In Glaspell’s Trifles, Minnie is married to a man by the name of John Wright. The one-act play opens with the local sheriff and county attorney investigating the death of Mr. Wright. Minnie, sitting at the jail, is never introduced into the play, yet her character is given to the audience through the eyes of Mrs. Peters and Mrs. Hale, who are in attendance during the investigation. Hale, being a neighbor and childhood friend of Minnie, converses over trifling matters with Peters, wife of the sheriff, while the men attempt to prove Minnie strangled her husband. The two work their way through Minnie’s household endeavors, such as her kitchen and her sewing baskets, all the while discussing who Minnie was and how she has changed over the years. The play concludes with the women finding and keeping to themselves evidence that will convict Minnie of the murder.

In the year 1900, Glaspell was working as a reporter for the Des Moines Daily News in Iowa. A woman in her mid-twenties, Glaspell was not yet the fiction writer she was soon to become. One of her last assignments as a reporter was to cover the Hossack case. On trial for the murder of her husband, Margaret Hossack was said to have abhorred the man so much that she “beat his brains out as he slept” (Schechter 179). The woman was convicted and served one year before her conviction was overturned on an appeal. In the second trial, Hossack was released due to a hung jury and her husband’s murder goes on to be unsolved today (179).

Numerous similarities in the Hossack case and the story of Minnie Foster Wright can be plainly seen by the audience. Harold Schechter, author of True Crime: An American Anthology, makes the claim that “… Glaspell created her one-act play Trifles, [as] a thinly veiled take on the Hossack case with a decidedly feminist slant” (179). Three notable similarities include the apparent personality of the husbands, the testament of their guilt through the means of claiming to have slept beside their husbands without waking as the murders took place, and the fact that both women displayed a lack of emotion throughout their respective ordeals. Though not all incidents remain exact, it can be said that Trifles is a play loosely based on the real life Hossack murder.

In discussing the attitude, or personality, of John Wright, it is important to note that what the audience is privileged to know about him is through the eyes of Hale and Peters. The man who discovered Mr. Wright and contacted local authorities, tries to give a brief insight into Wright’s character, but is stopped by the county attorney. Though he gets so far as to announce that he “didn’t know as what his wife wanted made much difference to John,” he is abruptly cut off mid sentence (Glaspell 982). It is Hale who admits to avoiding the place over the years due directly to Wright creating an unpleasant atmosphere. She claims that “I don’t think a place’d be any cheerfuller for John Wright’s being in it” (984). Obviously, John Wright not only disrespected his wife and her opinions, but also was blunt, if not completely unkind, in his doings around the farm, which led to the cheerless environment Hale spoke of.

◆ Recorded information
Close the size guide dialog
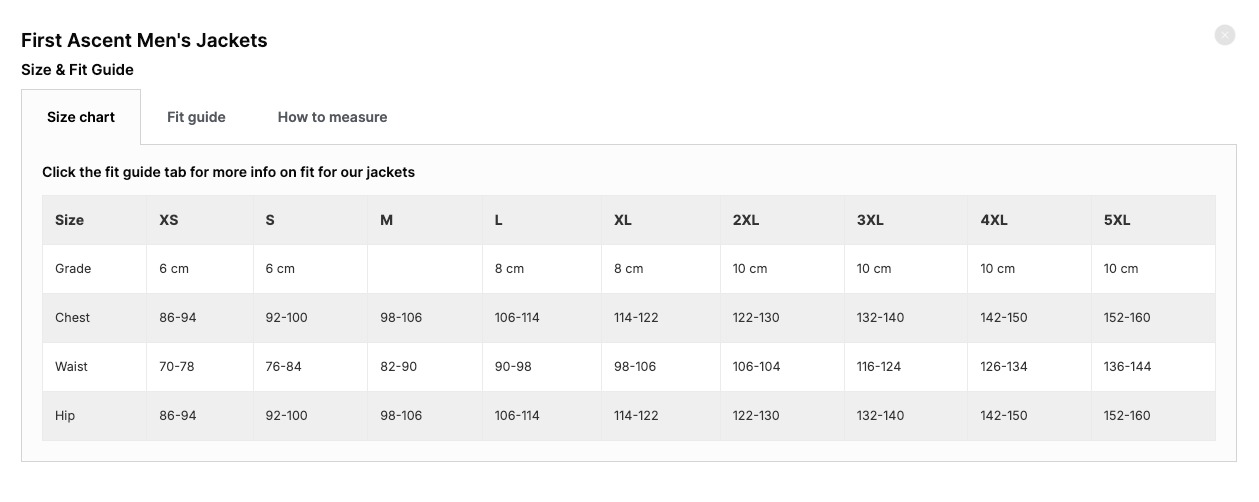This screenshot has width=1259, height=502. (1224, 35)
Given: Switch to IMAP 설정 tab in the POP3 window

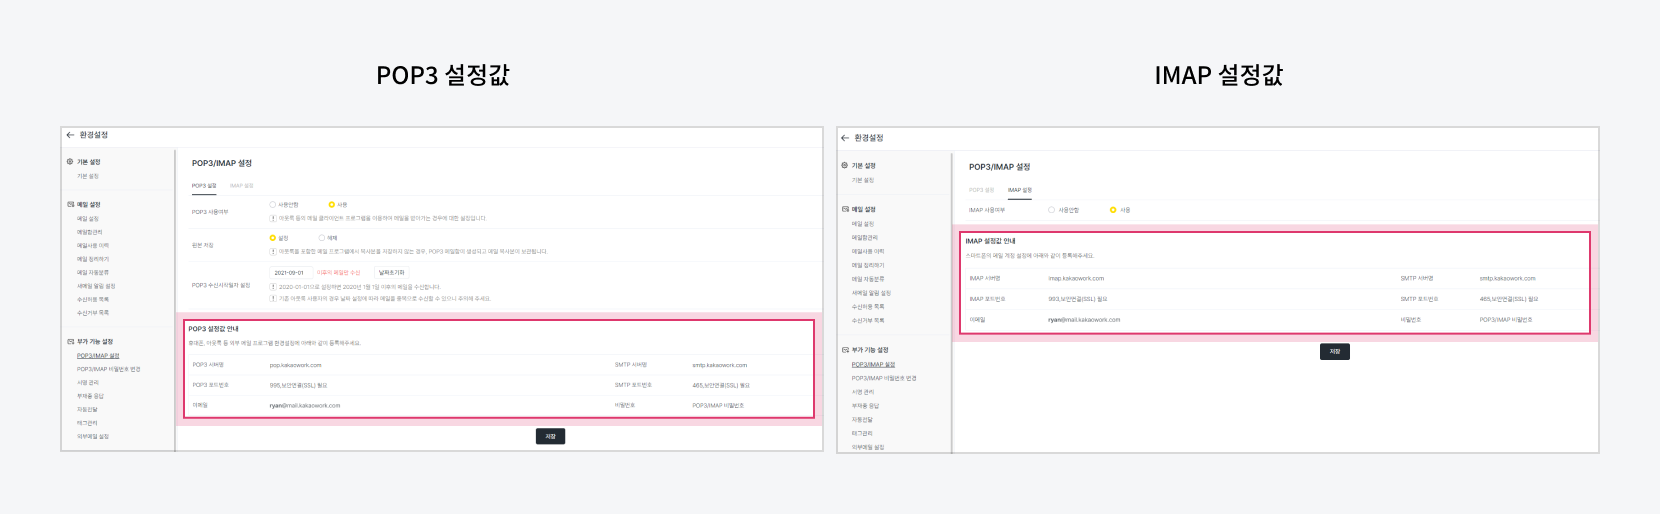Looking at the screenshot, I should [241, 186].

◆ Problem
According to the Trifles essay, which newspaper employed Glaspell as a reporter in 1900? Answer using only the Trifles essay, not the material.

◆ Exercise result
The Des Moines Daily News in Iowa.